Je lutterai
Dans ce fleuve inconstant qu’on appelle la vie,
Tout parsemé d’écueils où l’orgueil et l’envie
Se partagent nos jours ;
Je vois mon frêle esquif battu par la tempête,
Le tonnerre gronder au-dessus de ma tête
Et s’enfuir mes amours !
J’avais cependant bien, dans ma tendre jeunesse,
Rêvé le doux bonheur, la joie enchanteresse,
Un meilleur avenir ;
Mais le songe est parti comme une ombre légère,
En laissant dans mon cœur une douleur amère
Que je n’en puis bannir !
Le malheur, tous les jours, comme un hideux fantôme
M’apparaît et me dit : « Courbe ton front, atôme,
Devant l’adversité ;
Ne crois pas m’échapper, je te tiens, sois ma proie !
Pour toi plus de douceur, plus de suave joie,
De belle liberté.
« Depuis tes jeunes ans je te suis sans relâche.

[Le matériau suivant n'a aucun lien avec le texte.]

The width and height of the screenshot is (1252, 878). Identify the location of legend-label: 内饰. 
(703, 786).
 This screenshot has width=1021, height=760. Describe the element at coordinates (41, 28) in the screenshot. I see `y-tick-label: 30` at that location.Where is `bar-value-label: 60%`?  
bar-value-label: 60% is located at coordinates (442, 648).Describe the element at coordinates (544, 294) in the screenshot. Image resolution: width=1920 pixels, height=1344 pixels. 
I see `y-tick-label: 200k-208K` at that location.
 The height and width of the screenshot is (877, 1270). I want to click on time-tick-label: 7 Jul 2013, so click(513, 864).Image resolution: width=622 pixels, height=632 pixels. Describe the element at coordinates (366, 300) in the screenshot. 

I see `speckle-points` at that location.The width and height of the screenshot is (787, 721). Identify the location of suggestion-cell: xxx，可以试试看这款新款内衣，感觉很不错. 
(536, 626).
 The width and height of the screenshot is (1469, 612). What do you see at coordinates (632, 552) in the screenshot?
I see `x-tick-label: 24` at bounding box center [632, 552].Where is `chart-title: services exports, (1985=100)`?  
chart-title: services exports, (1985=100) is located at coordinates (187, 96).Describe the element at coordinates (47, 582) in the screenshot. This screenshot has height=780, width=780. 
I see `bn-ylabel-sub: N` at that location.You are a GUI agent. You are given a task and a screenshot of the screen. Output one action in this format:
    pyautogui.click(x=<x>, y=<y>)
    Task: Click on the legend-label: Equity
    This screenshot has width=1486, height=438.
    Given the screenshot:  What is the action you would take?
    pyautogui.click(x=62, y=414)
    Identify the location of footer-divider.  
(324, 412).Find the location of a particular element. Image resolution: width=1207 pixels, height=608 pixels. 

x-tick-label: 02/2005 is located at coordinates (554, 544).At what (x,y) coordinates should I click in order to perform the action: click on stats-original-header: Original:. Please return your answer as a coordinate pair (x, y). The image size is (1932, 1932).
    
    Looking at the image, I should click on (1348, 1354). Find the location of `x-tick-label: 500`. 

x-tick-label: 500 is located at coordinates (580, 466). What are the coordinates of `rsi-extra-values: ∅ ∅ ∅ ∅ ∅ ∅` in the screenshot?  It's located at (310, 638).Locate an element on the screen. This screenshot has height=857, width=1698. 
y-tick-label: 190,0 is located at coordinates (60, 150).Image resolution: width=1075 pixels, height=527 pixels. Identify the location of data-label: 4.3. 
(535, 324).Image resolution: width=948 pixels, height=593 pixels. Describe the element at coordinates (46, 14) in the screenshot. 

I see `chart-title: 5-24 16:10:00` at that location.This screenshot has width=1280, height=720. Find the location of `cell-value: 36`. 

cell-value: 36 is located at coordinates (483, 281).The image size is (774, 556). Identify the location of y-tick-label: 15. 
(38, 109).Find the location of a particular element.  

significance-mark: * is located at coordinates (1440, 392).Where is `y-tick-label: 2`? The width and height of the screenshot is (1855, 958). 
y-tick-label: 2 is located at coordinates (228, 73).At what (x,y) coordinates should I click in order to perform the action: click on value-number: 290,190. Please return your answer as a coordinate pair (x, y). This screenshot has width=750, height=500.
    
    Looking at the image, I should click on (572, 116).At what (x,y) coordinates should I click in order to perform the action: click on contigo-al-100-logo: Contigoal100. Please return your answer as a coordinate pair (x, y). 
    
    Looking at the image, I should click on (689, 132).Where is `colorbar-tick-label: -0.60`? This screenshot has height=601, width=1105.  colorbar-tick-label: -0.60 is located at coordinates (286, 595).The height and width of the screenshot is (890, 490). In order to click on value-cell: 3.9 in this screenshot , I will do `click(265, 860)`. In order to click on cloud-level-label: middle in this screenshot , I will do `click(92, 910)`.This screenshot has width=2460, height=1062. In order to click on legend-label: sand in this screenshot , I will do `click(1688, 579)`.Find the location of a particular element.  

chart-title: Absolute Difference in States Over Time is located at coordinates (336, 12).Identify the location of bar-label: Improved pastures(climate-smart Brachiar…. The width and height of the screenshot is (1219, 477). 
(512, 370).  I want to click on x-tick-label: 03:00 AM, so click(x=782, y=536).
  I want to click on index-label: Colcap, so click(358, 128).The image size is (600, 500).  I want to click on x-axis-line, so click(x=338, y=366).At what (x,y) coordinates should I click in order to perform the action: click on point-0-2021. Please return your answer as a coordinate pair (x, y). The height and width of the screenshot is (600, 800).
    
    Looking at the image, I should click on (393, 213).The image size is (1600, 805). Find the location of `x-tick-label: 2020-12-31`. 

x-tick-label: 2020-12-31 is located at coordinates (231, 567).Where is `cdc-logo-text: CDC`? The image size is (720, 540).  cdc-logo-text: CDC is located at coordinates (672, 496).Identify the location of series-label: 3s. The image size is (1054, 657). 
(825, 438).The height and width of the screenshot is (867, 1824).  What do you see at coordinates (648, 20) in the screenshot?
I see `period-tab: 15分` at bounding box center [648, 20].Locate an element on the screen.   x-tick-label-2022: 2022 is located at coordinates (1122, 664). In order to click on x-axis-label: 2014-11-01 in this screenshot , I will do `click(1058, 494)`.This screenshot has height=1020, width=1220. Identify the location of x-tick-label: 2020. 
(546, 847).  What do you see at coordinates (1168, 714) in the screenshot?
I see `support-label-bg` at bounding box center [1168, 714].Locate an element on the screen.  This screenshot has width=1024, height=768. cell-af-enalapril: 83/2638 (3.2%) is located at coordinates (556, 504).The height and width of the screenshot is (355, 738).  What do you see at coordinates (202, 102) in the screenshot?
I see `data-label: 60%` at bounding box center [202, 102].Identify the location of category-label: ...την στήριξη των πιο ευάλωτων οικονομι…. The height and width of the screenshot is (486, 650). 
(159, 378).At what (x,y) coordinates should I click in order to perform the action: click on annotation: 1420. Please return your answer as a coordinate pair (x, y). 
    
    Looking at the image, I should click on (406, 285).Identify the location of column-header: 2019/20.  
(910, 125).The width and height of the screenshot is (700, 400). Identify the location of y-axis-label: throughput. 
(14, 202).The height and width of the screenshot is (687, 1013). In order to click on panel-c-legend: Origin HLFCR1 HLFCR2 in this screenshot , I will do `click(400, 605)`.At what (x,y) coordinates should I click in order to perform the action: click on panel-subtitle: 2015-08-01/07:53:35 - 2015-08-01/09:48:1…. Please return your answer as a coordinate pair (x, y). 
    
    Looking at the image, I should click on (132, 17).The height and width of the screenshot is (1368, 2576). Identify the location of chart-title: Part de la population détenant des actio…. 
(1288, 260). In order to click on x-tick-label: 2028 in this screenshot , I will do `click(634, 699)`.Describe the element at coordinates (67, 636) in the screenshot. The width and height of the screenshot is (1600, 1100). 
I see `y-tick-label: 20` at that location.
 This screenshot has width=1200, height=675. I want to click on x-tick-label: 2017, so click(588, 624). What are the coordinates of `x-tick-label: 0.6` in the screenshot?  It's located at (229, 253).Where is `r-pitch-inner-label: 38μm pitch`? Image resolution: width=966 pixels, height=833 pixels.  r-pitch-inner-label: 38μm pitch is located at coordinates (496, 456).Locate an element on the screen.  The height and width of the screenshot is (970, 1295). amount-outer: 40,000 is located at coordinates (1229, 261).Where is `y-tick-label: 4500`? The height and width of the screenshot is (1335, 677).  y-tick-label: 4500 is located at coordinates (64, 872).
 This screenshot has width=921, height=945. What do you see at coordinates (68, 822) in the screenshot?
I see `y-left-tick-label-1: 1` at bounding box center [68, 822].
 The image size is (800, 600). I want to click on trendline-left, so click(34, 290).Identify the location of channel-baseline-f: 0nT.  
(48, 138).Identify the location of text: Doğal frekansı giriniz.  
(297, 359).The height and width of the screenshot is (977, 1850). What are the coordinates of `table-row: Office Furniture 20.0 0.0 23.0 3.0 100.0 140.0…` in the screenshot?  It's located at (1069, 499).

Te laisser maintenant serait le fait d’un lâche.
Oh ! non tu m’appartiens.
Jusqu’à ton dernier jour tu seras ma victime ;
Sous tes pas tu verras toujours un noir abîme,
Et je te dirai : Viens !
« Et malgré tes efforts, ta juste répugnance,
Tes cris et tes sanglots, ton horrible souffrance,
Tu me suivras, vois-tu ;
Car contre mon pouvoir lutter est inutile :
Quand je veux, c’est assez ; tout effort est futile,
Et tu seras battu ! »
– Eh bien ! je lutterai ! je veux rompre la chaîne
Qui depuis si longtemps à tes ordres m’enchaîne,
Ô terrible malheur !
L’honneur et le travail font oublier les larmes ;
Pour te vaincre, à mon tour, je trouverai des armes,
Et je serai vainqueur !
Alors, autour de moi, la paix et la concorde,
Avec tous les plaisirs que l’amour nous accorde,
Viendront te remplacer ;
Je remercierai Dieu, notre espoir, notre maître,
Heureux, en te voyant pour toujours disparaître,
D’avoir pu te chasser !
A. CANAL.
Paru dans Poésie, 11e volume
de l’Académie des muses santones, 1888.